┌─ Data for the task

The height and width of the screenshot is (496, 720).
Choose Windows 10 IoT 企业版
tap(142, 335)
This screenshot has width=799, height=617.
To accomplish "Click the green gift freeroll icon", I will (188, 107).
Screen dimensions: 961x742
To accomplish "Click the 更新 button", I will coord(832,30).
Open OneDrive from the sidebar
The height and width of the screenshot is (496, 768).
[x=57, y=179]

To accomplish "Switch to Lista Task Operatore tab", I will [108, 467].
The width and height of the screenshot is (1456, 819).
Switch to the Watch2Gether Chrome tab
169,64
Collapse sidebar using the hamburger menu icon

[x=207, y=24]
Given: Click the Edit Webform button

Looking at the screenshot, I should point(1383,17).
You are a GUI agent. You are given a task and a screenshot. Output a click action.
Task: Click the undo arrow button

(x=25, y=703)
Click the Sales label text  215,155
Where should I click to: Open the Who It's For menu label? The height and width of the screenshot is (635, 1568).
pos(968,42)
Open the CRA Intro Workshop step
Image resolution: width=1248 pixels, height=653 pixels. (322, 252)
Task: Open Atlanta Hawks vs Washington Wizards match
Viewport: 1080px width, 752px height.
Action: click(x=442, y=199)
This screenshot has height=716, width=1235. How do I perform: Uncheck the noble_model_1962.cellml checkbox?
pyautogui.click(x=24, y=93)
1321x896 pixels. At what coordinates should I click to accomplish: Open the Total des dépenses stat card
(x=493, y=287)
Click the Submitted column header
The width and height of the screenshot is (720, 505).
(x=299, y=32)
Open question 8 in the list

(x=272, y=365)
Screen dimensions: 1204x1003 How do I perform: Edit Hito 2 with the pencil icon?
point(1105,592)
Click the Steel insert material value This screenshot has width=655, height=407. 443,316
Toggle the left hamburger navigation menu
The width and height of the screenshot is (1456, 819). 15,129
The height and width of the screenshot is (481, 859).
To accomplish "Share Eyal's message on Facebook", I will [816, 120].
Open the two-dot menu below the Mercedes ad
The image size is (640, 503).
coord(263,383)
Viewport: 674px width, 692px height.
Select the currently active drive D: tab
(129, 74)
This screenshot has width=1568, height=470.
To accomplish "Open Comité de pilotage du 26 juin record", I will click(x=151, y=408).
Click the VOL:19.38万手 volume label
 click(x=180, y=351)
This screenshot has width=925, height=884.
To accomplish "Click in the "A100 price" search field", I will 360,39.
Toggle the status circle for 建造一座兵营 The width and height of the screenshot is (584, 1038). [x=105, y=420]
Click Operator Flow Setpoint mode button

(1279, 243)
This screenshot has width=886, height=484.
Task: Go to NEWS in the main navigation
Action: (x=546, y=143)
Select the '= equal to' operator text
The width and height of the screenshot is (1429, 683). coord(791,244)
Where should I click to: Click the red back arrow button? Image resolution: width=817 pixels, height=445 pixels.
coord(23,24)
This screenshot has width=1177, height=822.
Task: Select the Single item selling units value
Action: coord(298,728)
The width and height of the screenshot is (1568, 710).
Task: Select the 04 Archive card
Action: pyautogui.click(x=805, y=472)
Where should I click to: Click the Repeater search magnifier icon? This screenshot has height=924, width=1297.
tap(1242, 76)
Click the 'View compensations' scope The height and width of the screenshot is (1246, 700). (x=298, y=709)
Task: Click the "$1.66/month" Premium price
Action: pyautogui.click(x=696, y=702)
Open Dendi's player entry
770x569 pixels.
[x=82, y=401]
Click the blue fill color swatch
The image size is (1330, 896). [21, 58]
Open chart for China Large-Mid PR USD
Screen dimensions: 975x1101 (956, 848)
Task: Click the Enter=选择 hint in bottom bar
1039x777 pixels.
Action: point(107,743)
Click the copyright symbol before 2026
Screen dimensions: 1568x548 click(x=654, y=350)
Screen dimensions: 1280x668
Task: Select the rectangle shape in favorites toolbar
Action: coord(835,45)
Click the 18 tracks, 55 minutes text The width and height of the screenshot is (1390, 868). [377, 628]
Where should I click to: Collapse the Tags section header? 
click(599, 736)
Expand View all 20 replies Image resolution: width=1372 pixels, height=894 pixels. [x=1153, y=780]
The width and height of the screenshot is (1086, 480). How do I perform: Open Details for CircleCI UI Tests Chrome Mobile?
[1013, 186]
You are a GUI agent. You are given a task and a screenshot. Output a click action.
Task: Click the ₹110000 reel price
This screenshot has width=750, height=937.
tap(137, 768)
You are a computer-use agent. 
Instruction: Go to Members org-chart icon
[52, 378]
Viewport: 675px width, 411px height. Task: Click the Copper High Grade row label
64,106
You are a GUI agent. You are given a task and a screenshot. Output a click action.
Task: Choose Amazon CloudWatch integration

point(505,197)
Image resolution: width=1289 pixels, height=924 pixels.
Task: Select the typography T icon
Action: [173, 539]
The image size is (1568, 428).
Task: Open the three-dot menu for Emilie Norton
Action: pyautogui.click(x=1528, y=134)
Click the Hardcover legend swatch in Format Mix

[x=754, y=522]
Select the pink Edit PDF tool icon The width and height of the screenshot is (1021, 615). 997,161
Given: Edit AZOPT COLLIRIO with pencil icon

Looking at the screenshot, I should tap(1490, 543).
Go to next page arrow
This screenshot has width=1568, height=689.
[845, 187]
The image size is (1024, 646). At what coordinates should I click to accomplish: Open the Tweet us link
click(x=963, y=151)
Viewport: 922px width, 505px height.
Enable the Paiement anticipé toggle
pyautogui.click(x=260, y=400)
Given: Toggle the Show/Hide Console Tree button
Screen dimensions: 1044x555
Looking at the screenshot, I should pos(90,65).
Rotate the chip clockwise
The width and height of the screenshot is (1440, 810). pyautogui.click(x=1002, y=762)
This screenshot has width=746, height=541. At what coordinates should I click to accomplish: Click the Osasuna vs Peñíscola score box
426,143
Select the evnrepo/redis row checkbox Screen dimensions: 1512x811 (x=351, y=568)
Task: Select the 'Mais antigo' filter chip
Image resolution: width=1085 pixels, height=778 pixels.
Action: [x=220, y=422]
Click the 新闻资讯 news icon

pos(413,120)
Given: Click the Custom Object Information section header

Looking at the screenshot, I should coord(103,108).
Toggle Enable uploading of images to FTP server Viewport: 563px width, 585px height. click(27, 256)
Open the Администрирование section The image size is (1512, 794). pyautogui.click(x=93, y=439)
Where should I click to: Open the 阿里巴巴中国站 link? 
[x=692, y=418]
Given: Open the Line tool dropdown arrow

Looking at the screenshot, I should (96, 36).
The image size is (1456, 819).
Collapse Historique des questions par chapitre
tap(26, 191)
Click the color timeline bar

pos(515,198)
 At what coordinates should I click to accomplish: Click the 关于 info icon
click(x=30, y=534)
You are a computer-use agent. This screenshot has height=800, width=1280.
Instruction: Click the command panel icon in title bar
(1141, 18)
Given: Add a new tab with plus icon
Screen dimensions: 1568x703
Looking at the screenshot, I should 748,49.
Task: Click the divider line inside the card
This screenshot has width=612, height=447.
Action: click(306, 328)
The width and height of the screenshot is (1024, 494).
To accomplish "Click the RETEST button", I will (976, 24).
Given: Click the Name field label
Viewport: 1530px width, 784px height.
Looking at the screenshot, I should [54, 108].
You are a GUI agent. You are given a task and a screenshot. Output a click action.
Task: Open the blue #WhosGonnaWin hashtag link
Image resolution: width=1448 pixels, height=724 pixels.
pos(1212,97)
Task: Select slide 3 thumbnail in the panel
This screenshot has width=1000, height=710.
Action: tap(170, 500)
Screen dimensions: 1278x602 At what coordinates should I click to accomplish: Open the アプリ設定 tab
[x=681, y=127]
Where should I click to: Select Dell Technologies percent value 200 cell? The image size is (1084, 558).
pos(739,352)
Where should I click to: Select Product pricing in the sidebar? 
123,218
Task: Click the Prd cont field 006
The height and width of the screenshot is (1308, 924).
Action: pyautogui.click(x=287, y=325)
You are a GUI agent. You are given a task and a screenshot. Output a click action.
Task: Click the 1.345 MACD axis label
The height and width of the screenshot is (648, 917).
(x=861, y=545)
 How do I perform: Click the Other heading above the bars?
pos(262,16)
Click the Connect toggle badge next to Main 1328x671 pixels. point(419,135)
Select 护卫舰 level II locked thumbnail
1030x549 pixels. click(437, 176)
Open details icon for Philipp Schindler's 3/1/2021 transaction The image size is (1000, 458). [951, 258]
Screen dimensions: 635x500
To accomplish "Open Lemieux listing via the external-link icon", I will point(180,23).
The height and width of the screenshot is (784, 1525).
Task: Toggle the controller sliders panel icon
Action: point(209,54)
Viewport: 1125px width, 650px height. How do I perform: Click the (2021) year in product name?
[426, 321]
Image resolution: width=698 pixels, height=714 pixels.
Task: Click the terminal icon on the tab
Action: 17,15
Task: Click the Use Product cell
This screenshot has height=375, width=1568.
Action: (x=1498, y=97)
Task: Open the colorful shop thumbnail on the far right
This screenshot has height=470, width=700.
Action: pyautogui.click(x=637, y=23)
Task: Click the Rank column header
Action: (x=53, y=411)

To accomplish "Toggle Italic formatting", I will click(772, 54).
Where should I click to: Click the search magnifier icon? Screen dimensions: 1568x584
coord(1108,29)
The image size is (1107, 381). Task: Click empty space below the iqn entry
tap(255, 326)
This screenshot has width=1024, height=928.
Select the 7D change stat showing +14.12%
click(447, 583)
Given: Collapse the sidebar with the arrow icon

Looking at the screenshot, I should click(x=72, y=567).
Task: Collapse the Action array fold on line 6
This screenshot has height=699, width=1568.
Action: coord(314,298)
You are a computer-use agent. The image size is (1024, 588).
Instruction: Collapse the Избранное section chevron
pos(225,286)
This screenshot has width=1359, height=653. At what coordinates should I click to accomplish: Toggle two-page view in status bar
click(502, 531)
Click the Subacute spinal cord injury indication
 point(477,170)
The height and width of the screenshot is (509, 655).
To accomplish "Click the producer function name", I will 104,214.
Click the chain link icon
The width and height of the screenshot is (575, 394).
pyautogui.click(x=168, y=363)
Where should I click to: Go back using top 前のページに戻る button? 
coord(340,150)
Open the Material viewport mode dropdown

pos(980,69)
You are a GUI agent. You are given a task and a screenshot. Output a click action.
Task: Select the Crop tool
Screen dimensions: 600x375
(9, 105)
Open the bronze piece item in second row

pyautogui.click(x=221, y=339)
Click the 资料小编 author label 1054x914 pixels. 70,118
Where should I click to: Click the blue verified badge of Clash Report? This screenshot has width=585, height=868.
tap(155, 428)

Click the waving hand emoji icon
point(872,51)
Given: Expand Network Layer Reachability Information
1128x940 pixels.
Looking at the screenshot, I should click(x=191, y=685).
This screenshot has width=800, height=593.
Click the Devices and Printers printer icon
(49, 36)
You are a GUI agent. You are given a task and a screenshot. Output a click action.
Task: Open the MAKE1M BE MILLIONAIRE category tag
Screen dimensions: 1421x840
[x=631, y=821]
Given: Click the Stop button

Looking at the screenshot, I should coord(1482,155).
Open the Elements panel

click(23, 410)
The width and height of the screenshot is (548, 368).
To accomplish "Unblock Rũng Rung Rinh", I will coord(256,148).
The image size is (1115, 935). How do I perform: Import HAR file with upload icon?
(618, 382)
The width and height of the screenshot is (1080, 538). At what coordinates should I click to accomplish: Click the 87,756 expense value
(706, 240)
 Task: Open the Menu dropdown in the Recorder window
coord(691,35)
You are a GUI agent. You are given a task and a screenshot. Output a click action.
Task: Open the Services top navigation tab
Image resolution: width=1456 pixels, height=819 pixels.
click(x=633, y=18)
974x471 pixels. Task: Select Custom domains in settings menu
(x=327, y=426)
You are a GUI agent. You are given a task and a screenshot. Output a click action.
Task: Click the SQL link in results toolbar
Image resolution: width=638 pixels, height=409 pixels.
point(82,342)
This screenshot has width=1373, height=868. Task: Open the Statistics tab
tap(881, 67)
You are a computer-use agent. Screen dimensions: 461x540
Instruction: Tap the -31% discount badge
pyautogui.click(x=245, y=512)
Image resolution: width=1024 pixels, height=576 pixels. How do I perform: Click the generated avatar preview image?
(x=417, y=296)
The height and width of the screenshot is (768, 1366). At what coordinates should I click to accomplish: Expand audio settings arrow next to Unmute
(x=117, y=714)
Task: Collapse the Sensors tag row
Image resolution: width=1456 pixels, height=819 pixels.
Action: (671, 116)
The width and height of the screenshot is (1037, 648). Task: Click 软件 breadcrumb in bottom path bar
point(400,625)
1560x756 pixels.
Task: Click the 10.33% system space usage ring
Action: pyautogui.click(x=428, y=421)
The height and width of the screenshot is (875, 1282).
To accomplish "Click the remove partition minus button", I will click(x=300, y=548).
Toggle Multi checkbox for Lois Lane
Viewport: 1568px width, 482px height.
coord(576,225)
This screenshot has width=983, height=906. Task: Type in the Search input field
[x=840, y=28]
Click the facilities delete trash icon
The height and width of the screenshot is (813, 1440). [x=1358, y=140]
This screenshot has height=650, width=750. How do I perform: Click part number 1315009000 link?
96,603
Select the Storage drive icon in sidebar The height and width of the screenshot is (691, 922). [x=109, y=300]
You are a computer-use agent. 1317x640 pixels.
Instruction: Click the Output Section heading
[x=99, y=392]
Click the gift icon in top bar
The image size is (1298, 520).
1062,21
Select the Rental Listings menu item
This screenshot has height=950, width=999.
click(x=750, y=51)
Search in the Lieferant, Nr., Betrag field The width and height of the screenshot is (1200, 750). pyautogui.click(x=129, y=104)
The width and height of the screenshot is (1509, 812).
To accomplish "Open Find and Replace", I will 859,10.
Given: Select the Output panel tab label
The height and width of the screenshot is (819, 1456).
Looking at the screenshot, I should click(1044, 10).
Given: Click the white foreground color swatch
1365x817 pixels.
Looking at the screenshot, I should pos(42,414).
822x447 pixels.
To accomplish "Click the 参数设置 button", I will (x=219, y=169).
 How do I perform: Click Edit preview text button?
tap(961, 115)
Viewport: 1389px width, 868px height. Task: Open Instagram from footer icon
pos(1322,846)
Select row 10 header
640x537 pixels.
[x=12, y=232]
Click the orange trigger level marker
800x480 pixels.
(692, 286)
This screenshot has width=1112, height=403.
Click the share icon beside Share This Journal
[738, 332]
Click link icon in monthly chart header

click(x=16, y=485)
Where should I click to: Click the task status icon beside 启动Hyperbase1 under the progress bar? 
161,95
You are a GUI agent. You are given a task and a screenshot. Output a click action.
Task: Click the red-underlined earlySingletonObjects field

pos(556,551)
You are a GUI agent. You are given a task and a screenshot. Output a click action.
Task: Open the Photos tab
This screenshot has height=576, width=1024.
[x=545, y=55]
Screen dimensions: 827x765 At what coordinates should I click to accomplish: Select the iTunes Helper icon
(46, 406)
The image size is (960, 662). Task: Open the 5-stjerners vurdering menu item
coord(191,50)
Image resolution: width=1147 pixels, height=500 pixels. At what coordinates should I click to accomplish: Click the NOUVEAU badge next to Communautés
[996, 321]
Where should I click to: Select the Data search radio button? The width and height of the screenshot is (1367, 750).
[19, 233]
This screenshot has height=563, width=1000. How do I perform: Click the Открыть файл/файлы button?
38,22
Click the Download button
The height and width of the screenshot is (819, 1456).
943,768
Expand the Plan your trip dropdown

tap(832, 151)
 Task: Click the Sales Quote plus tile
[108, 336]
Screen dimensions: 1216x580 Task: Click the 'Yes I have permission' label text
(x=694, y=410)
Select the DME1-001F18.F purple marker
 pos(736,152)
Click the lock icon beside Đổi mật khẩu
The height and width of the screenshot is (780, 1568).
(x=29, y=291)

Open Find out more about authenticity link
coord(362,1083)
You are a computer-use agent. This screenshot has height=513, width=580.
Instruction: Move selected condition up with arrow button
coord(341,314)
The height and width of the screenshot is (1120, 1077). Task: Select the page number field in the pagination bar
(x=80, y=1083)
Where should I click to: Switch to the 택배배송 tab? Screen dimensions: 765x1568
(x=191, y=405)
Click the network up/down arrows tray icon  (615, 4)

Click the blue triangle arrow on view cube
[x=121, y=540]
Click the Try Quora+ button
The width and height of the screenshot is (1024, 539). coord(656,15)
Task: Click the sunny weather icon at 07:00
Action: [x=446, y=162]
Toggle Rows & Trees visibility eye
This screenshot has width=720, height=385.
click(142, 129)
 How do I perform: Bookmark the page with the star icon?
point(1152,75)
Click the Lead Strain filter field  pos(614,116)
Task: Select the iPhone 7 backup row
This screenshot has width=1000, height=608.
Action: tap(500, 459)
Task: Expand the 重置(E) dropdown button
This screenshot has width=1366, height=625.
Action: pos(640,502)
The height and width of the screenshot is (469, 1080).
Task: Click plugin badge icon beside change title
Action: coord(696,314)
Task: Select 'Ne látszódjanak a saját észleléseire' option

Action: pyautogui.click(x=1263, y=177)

└─

Write out, unchanged, the lines of the records starting with the line that contains "Select the Rental Listings menu item" and going on through the line that contains "Looking at the screenshot, I should pos(42,414).".

_Written answer_
Select the Rental Listings menu item
This screenshot has height=950, width=999.
click(x=750, y=51)
Search in the Lieferant, Nr., Betrag field The width and height of the screenshot is (1200, 750). pyautogui.click(x=129, y=104)
The width and height of the screenshot is (1509, 812).
To accomplish "Open Find and Replace", I will 859,10.
Given: Select the Output panel tab label
The height and width of the screenshot is (819, 1456).
Looking at the screenshot, I should click(1044, 10).
Given: Click the white foreground color swatch
1365x817 pixels.
Looking at the screenshot, I should pos(42,414).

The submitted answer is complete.